Ainsi s’explique-t-il qu’on ne peut comparer l’assassinat de JFK et 9/11 bien que les deux événements soient aussi faussaires l’un que l’autre (versions officielles mensongères, – seule certitude commune) ; JFK liquidé, enterré, célébré, on est passé à autre chose toujours sur les mêmes bases et sans refondation nécessaire, enchaînant sur la monstruosité vietnamienne déjà bien entamée ; l’assassinat de JFK n’est pas une fin ni un commencement, c’est un spasme d’une violence extrême sur une trajectoire immuable du Système pendant la Guerre froide.
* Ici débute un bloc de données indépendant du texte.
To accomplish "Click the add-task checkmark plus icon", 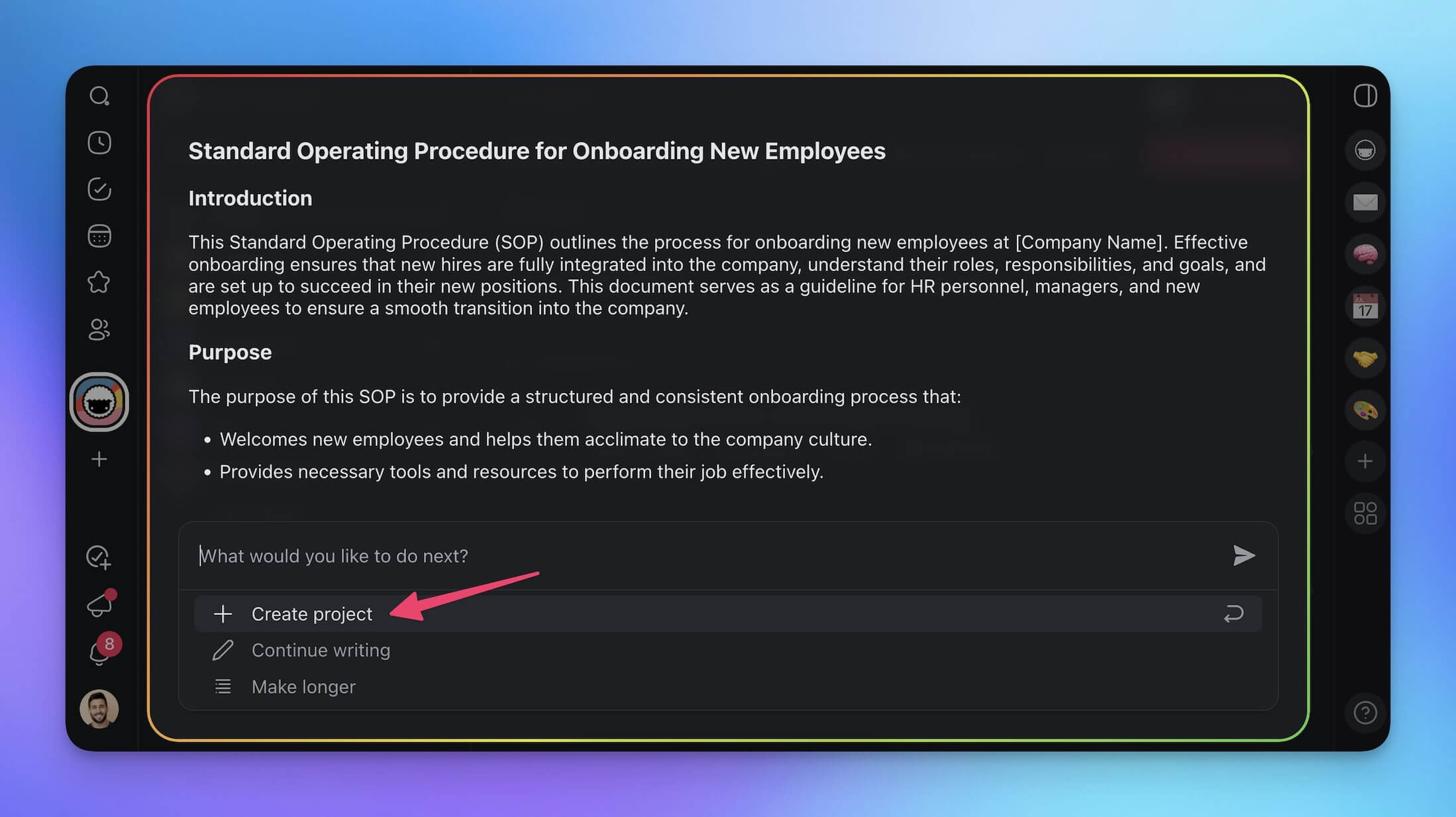I will click(99, 557).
Avec un processus très similaire, d’une ampleur similaire et dans les conditions similaires qu’on sait, mais selon une fonction complètement différente de refondation de l’Amérique après une épouvantable rupture (Arbatov), 9/11 est au contraire un événement qu’on doit sans cesse sortir de la tombe où l’on voudrait l’y fourrer, pour le révérer, le célébrer, le rappeler à nos mémoires paresseuses et à nos louanges éperdues et trop vite dissipées.
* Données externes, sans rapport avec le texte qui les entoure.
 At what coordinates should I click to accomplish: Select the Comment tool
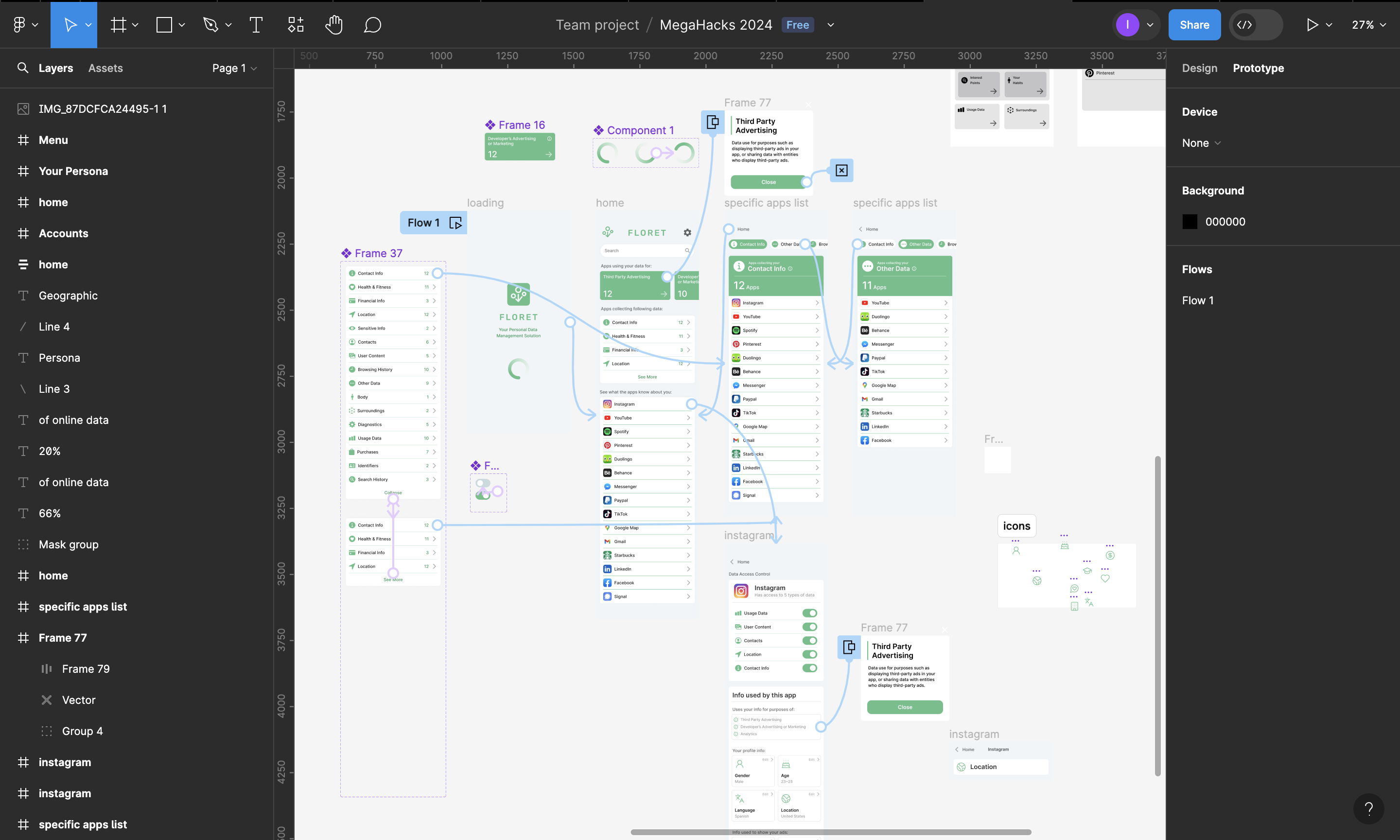pyautogui.click(x=372, y=25)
Par conséquent, le Système ne peut souffrir de mise en cause, la moindre esquisse de frôlement de mise en cause, et il s’épuise à prouver, et prouver encore, et encore, la véracité incontestable et immensément vertueuse d’une version officielle qui est aussi naturellement faussaire que l’enfant qui vient de naître. Mais chaque fois apparaît la face sinistre et vicieuse d’un “complotiste”, et chaque fois il faut sonner l’alarme pour liquider l’infâme ; mais vous en liquidez un, dix se lèvent, vous en liquidez dix, cent font du zèle et inventent un nouveau complot... Mais justement, cette année, hier veux-je dire, il m’a semblé que la défense mollissait considérablement et ne montrait plus cette intransigeance, ce zèle de la vigilante bienpensance, tandis qu’on poursuivait la longue randonnée de la mise en cause de la version officielle.

Je comprends alors aussi bien jusqu’à dire “de mieux en mieux” ce que j’ai voulu exprimer en disant ce qui est écrit (« Je me fiche bien de savoir s’il y a eu complot ou non, et qui, etc., pourvu que beaucoup de gens y croient, car l’important est l’entretien de la suspicion, donc de l’hostilité au gouvernement washingtonien, donc au Système... », etc.). Si vous voulez, on pourrait appeler ça notre “stratégie de la tension” : entretenez le feu, soufflez sur les braises, touchez le nerf, simplement pour les exaspérer, les rendre furieux absolument ; et qu’ils se croient obligés d’en rajouter, de tenter encore plus de prouver leur non-culpabilité ; et vous, comme le conseille Orlov, vous pouvez “vous asseoir et rire” de celui qui croit à cette invraisemblable version-bidon ... Ainsi en a-t-il été pendant des années, et je suis sûr qu’ils se sont épuisés à défendre l’indéfendable, à démontrer l’indémontrable, installés sur la refondation puante et gangrenée qu’est 9/11.

Ainsi donc, comme je le disais, il m’a semblé qu’ils décrochaient un peu, effectivement asphyxiés au bout du compte par la puanteur, et puis complètement embourbés dans la succession de mensonges abracadabrantesques qui se sont succédés depuis 9/11 pour en arriver au Russiagate, et puis bien assez occupés à se déchirer à belles dents entre eux comme ils font aujourd’hui à “D.C.-la-folle”. Le mensonge épuise, surtout quand vous le prenez comme totem et Messie de la refondation de votre religion dont la mission est de sauver le monde. (« Nous sommes un empire maintenant et quand nous agissons nous créons notre propre réalité », disaient-ils avant de lancer leur catastrophe irakienne : croyez-vous que l’on puisse survivre longtemps à une telle arrogance, que l’on ne se dessèche pas sur place, que l’on ne disparaît pas peu à peu en poussières ?) 

Il suffit de les observer et de leur dire : “Allez, prouvez-nous que vos salades pourries sentent la rose...” Depuis 17 ans, ils tentent, désespérément, autour du simulacre absolument clos de leurs illusions perdues.